§ TASK TO COMPLETE: Extract every line of the listing that contains the word "perform", matching case exactly.

§ GIVEN RECORDS:
- - -
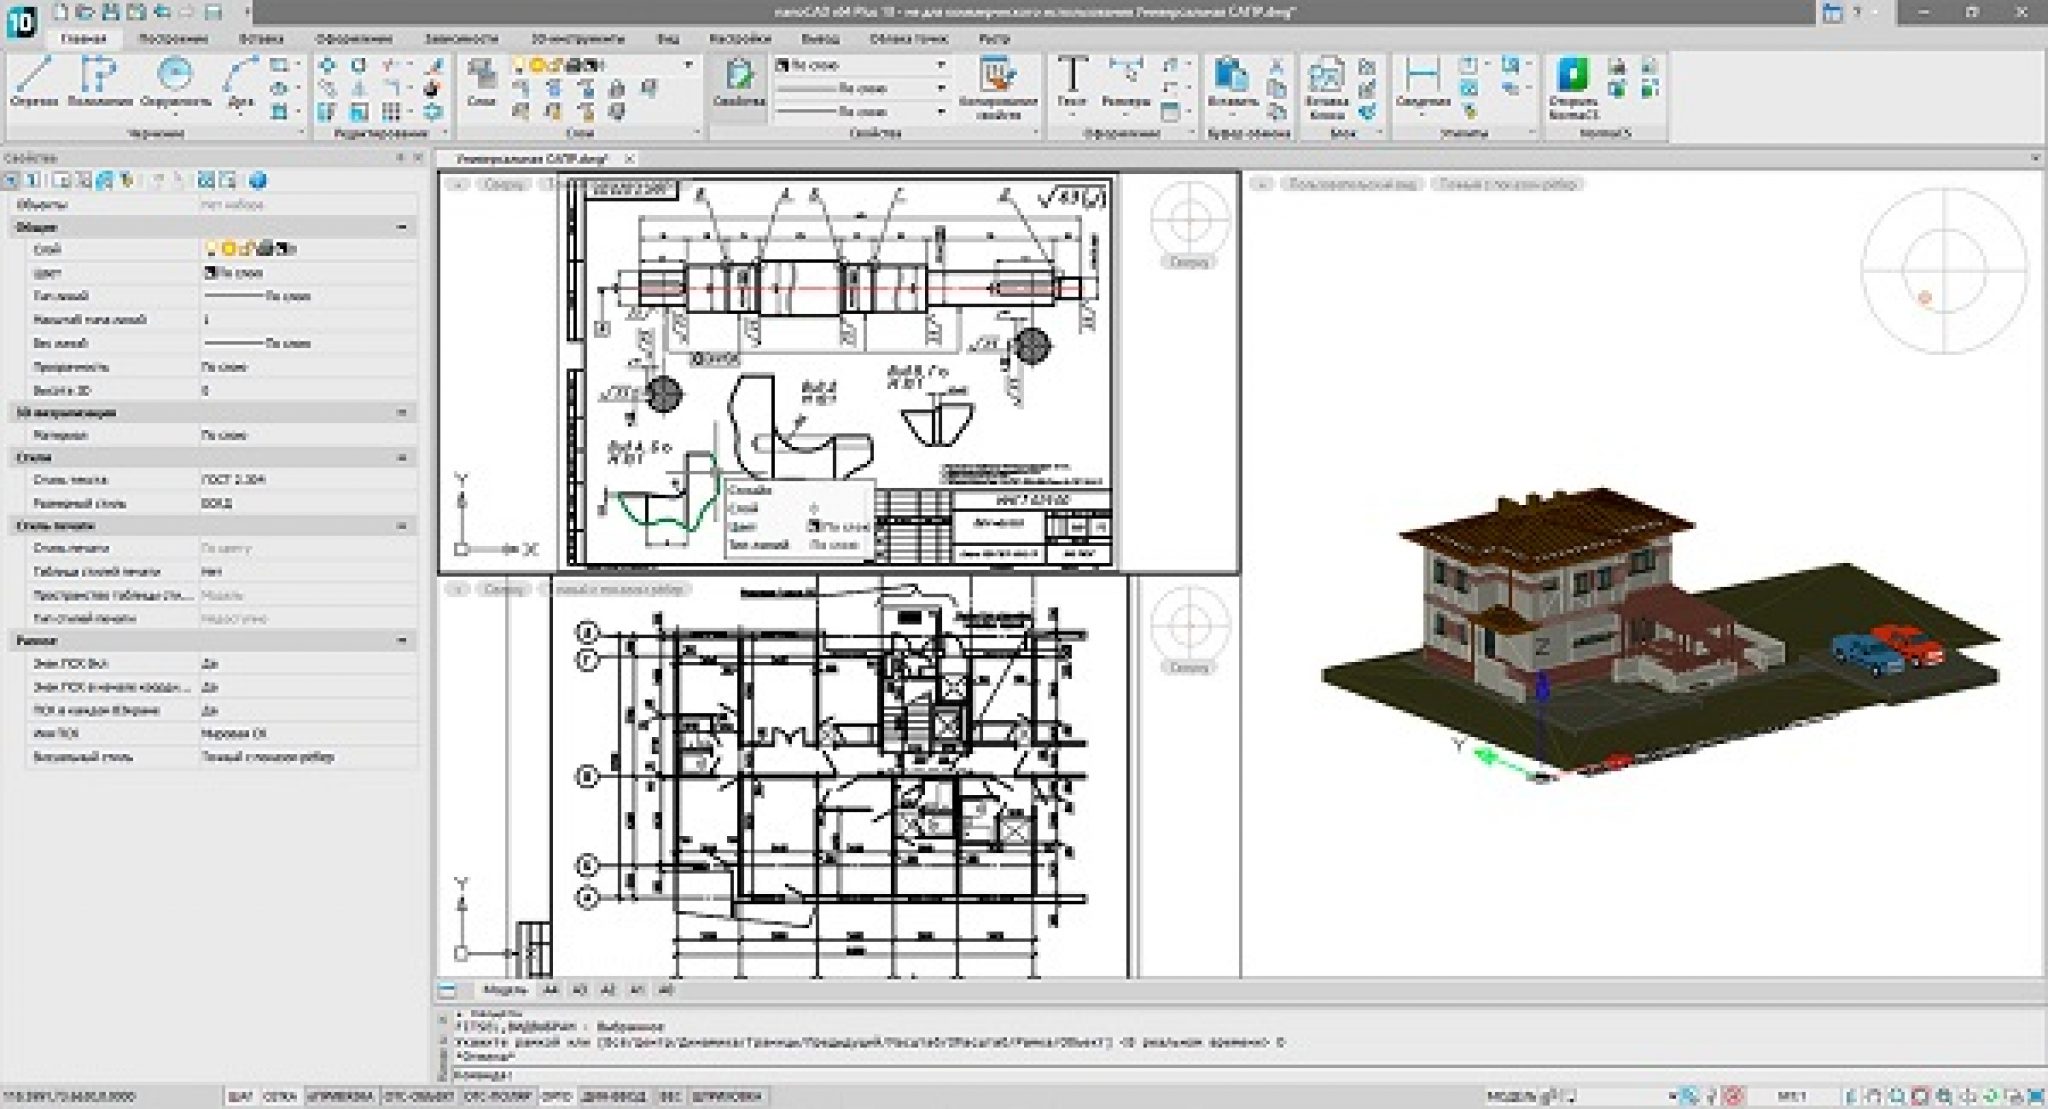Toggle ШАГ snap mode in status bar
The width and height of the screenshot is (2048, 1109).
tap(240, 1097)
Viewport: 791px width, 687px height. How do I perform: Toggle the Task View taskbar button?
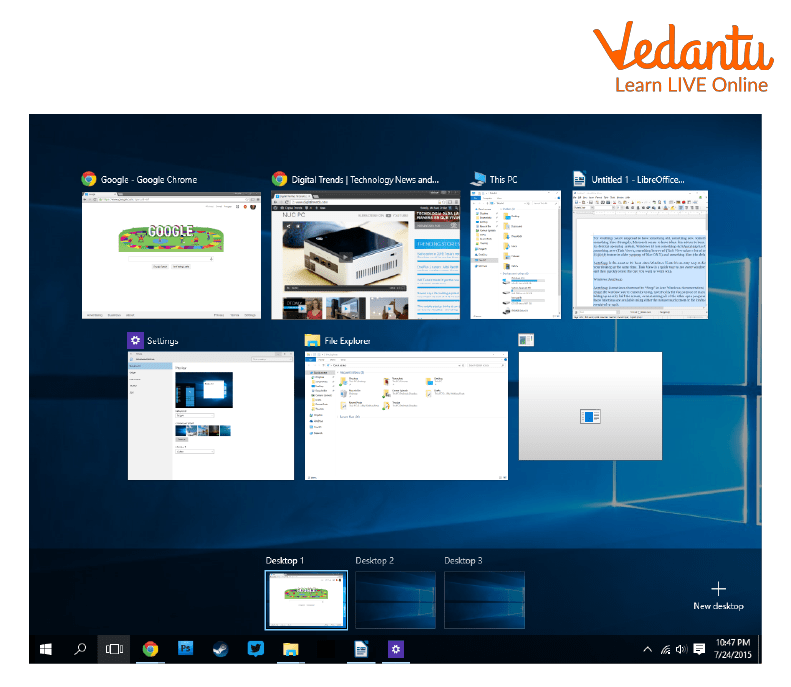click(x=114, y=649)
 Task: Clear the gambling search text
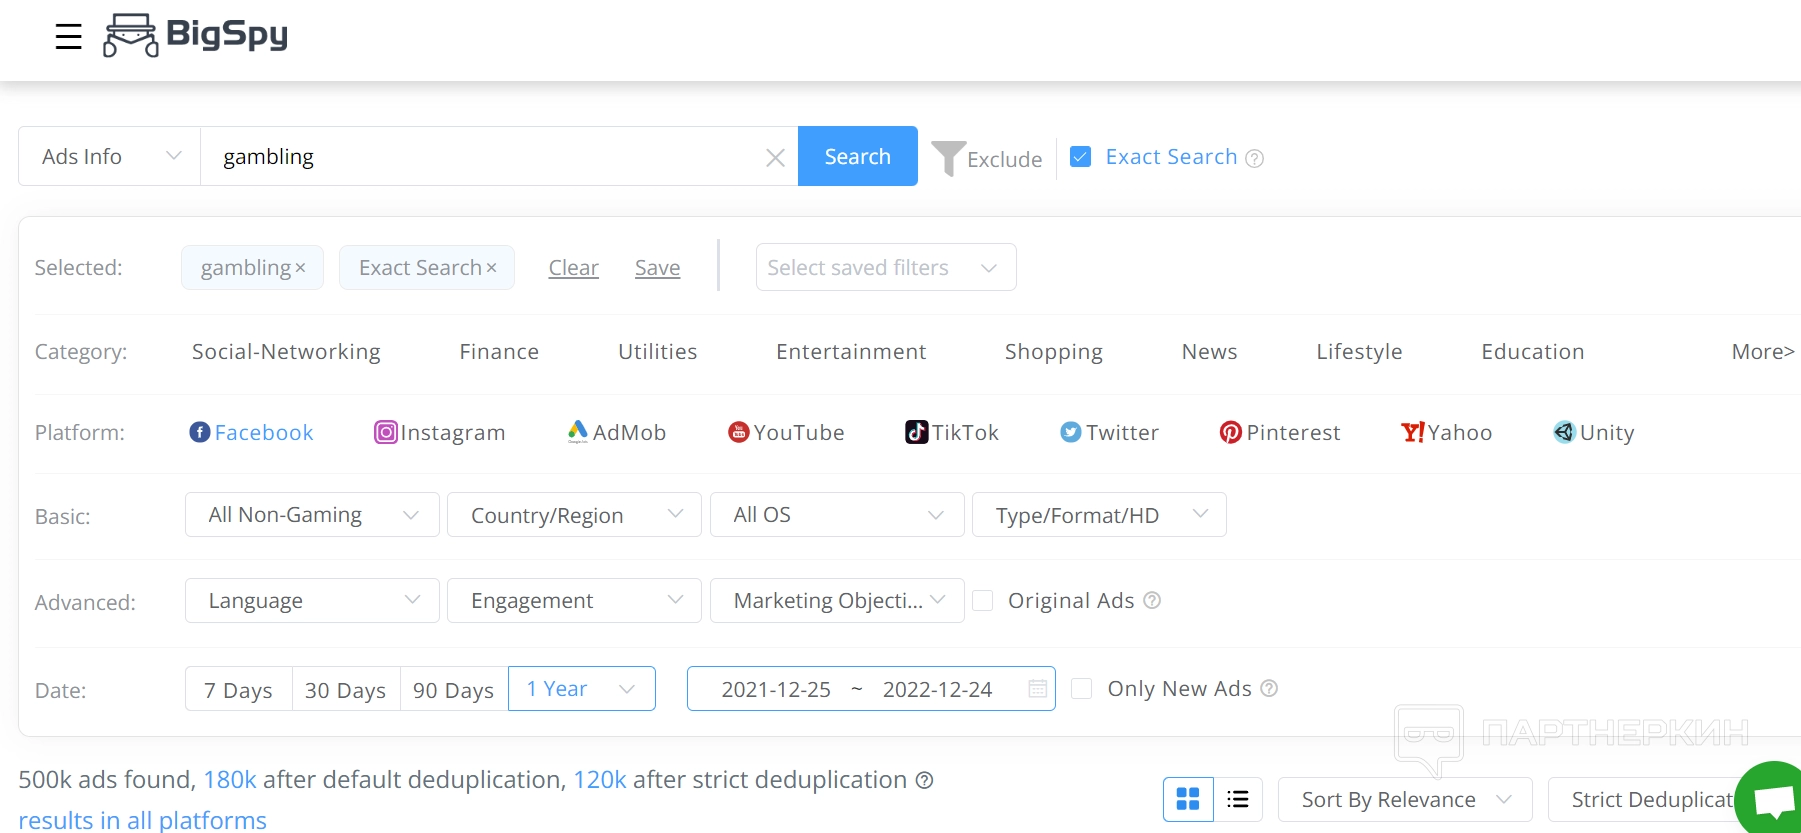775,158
- - -
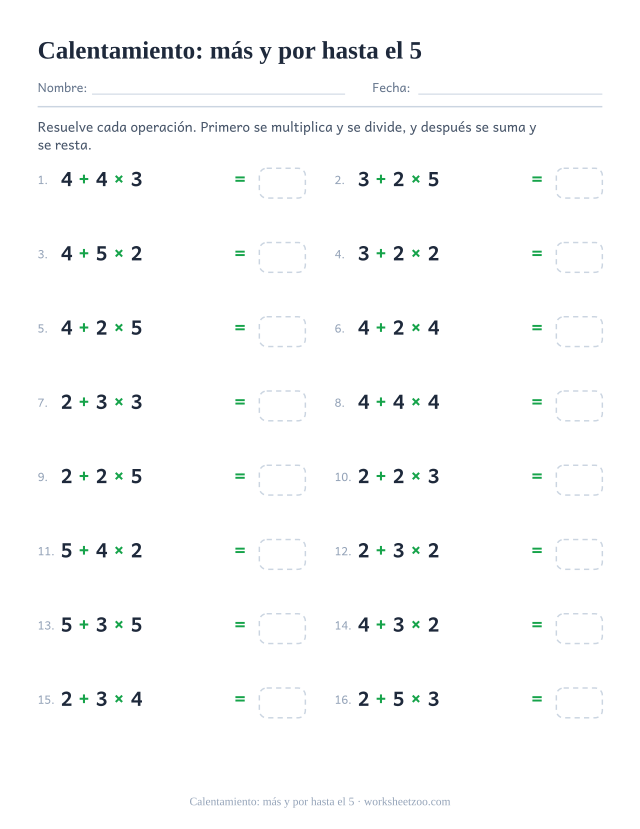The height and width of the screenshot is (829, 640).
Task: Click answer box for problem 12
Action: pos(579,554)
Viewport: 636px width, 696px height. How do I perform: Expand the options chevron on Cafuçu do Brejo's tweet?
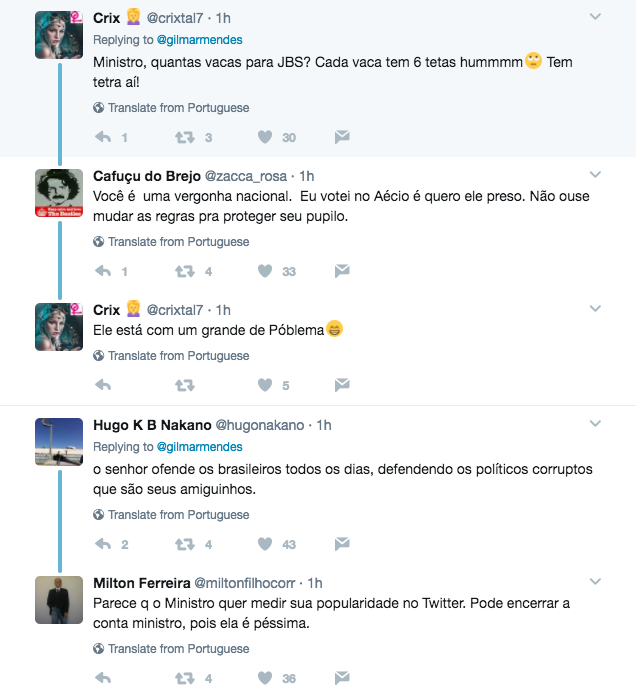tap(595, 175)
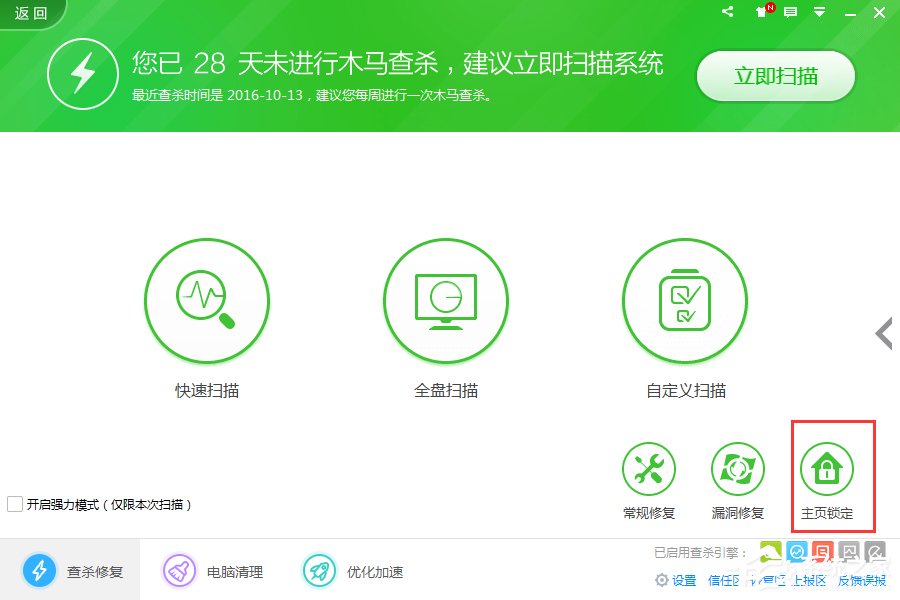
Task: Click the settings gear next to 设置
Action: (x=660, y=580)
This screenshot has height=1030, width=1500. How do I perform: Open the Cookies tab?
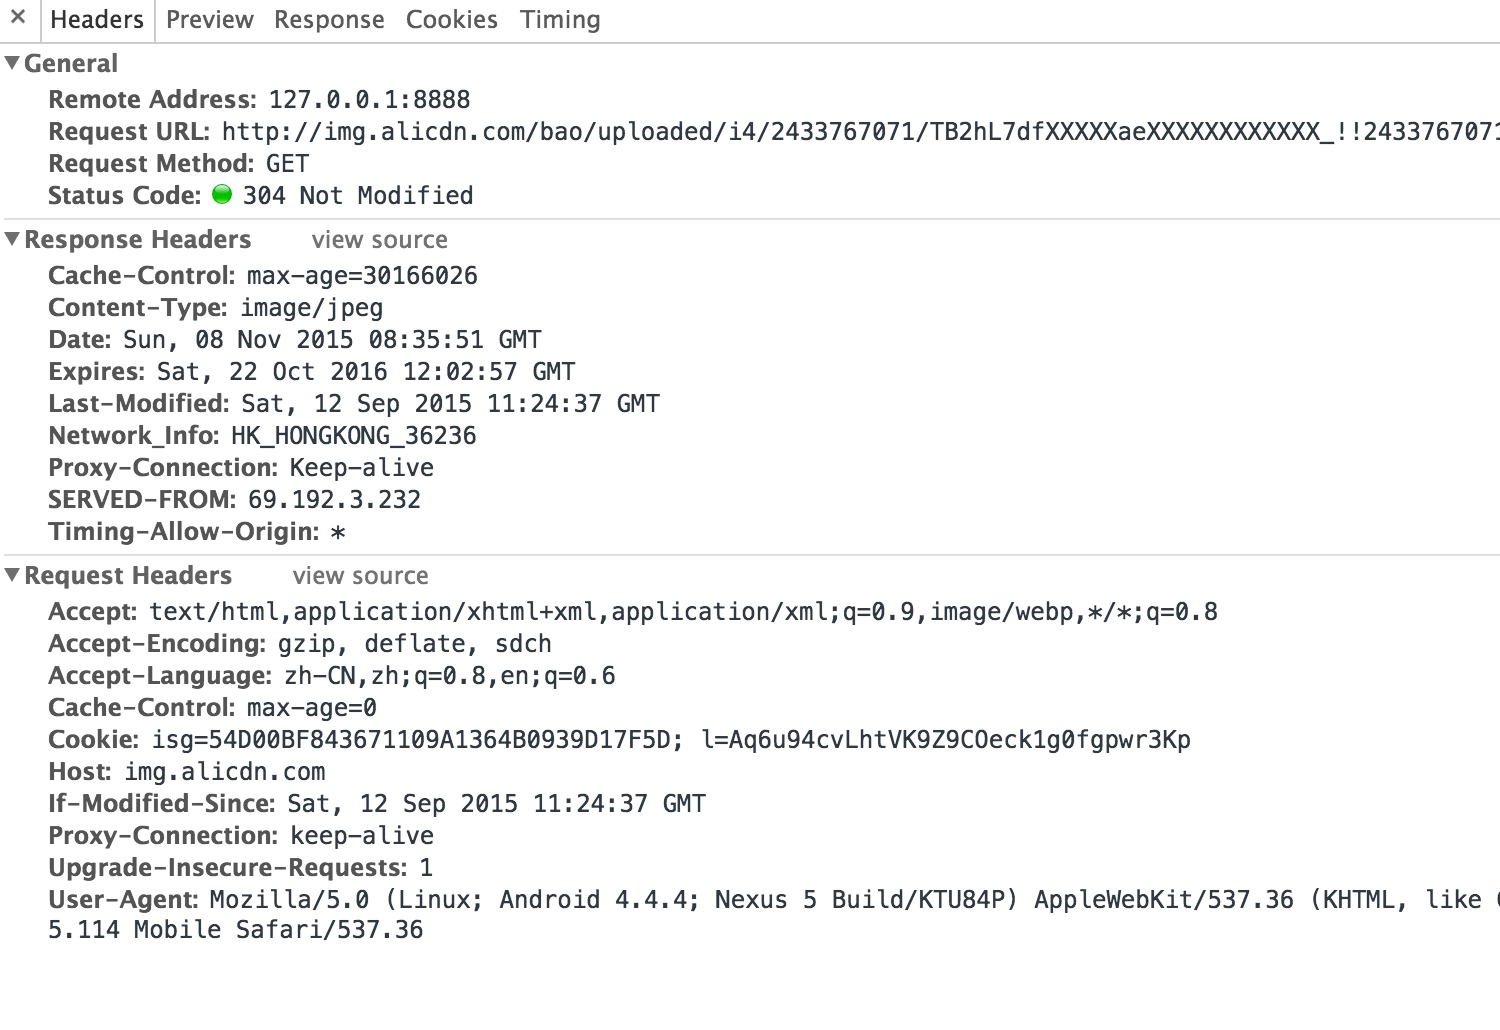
- - -
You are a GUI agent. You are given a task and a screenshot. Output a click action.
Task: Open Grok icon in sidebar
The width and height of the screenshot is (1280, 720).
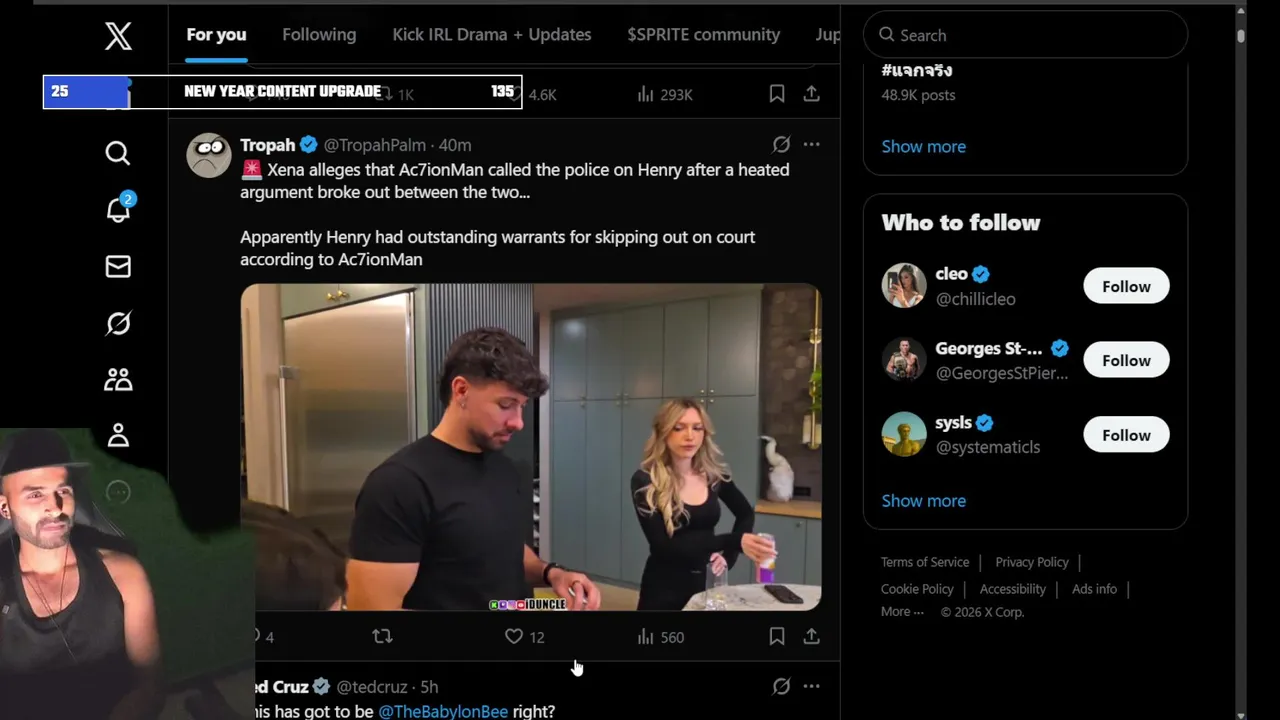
- - -
§ ANSWER FOR THIS EXERCISE:
Viewport: 791px width, 687px height. How do I perform: Toggle the Task View taskbar button?
Viewport: 636px width, 696px height. How do I perform: Expand the options chevron on Cafuçu do Brejo's tweet?
This screenshot has height=1030, width=1500. How do I perform: Open the Cookies tab?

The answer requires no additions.